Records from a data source
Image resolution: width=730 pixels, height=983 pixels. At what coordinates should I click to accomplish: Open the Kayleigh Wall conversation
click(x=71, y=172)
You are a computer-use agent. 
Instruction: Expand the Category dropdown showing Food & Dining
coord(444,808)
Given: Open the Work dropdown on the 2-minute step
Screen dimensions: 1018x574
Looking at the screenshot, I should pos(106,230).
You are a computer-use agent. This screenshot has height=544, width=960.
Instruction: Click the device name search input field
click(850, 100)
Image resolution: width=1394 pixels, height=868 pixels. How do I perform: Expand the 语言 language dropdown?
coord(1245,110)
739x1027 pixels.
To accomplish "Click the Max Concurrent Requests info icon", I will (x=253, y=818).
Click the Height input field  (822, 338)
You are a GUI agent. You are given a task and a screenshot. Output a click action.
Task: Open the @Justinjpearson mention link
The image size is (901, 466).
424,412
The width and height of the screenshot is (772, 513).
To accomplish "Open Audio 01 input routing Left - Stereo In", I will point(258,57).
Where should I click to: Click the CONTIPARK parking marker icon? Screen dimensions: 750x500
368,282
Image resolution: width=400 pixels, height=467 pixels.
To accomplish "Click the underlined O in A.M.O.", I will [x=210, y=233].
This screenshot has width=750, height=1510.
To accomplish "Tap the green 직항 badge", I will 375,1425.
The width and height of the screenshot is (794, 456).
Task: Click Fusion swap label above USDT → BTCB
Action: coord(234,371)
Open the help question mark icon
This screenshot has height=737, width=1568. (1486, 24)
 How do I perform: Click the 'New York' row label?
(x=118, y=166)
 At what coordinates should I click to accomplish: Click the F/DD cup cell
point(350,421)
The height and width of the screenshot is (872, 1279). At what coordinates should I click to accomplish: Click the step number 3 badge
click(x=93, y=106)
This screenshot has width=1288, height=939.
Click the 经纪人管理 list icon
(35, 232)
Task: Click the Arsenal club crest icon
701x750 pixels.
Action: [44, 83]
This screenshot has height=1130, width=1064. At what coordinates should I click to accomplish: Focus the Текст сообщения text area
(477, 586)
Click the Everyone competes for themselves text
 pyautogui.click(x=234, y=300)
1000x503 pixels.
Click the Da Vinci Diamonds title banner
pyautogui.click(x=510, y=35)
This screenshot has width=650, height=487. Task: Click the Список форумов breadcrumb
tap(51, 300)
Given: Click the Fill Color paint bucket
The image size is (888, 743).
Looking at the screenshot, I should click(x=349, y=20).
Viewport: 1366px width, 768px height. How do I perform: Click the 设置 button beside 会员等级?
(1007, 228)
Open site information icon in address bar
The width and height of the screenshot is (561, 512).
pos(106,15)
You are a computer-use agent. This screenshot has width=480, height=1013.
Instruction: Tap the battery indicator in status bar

> WORK REQUIRED
Which lines of the data include the word "computer"? Copy each one.

> EXPECTED ANSWER
You are a computer-use agent. 
You are a computer-use agent. This screenshot has height=544, width=960.
You are a computer-use agent. This screenshot has width=480, height=1013.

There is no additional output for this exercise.